2. STM images and theoretical simulations of silicon nano-sheet arrays. (a) The STM shape shows the graphene/Ru (0001) structure behind the Si interpolation. The illustration is an enlarged image of (a). (b,c) Atomic-grade resolution images of silicone and graphene obtained in the same area at -0.5 V and -0.1 V bias, respectively. (d) A model of the atomic structure of a silicon sheet consisting of 26 Si atoms inserted under the graphene molar lattic top region. (e,f) the models in (d) calculated the simulated STM images using the principle of first nature at -0.5 eV and -0.1 eV, respectively, consistent with the experimental observations.

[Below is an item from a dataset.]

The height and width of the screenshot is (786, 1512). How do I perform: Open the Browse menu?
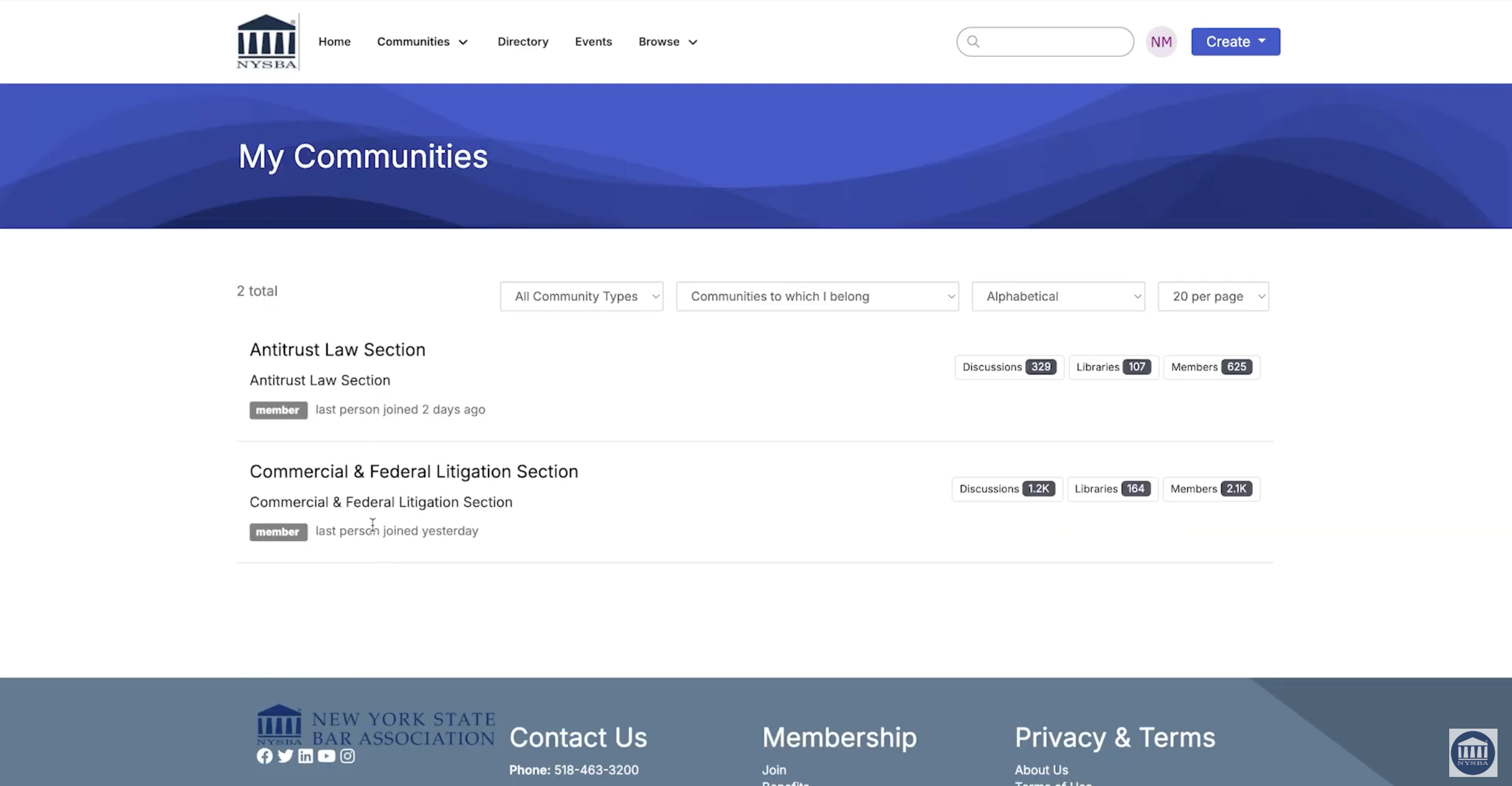click(x=667, y=42)
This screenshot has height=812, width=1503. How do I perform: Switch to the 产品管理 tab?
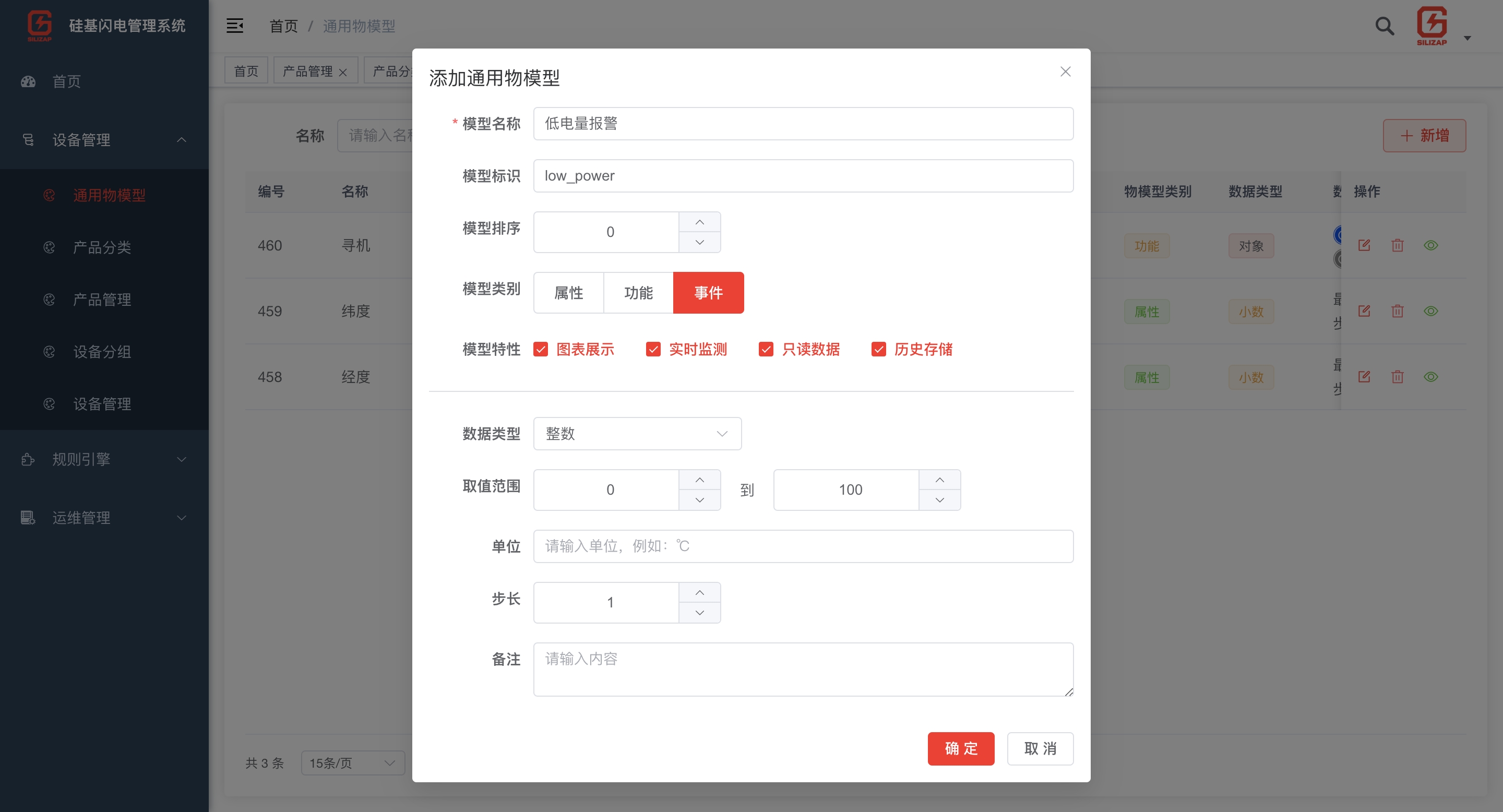308,70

3. STM images and theoretical simulations of single-layer silicone. (a) STM images of graphene/silicon heterogenetic structures growing on the surface of Ru (0001). (b) Atomic resolution image of the surface graphene lattic. (c) (7×7) Ru (0001)/(√21×√21) silene/(8×8) top and side views of the graphene heterogeneity structure model (ultra-lattic cells are marked by red diamonds). (d) (c) The first nature principle of medium configuration simulates the STM image.
4. Electronic Local Area Function (ELF) calculation and transport characteristics of graphene/silicon heterogeneity structures. (a,b) An electron local area function (ELF) distribution map of silicon nanotubes and single-layer silicone in the silicon atomic plane. c) The current-voltage curve of the vertical heterogeneic structure of graphene/silicone/radon measured at 105 K, showing that the typical Schott-based type is popular. Illustrations are diagrams of device structures and measurements. d) A detentat of the V.A. curve. The ideal factor obtained by fitting it to the Schockley model is 1.5.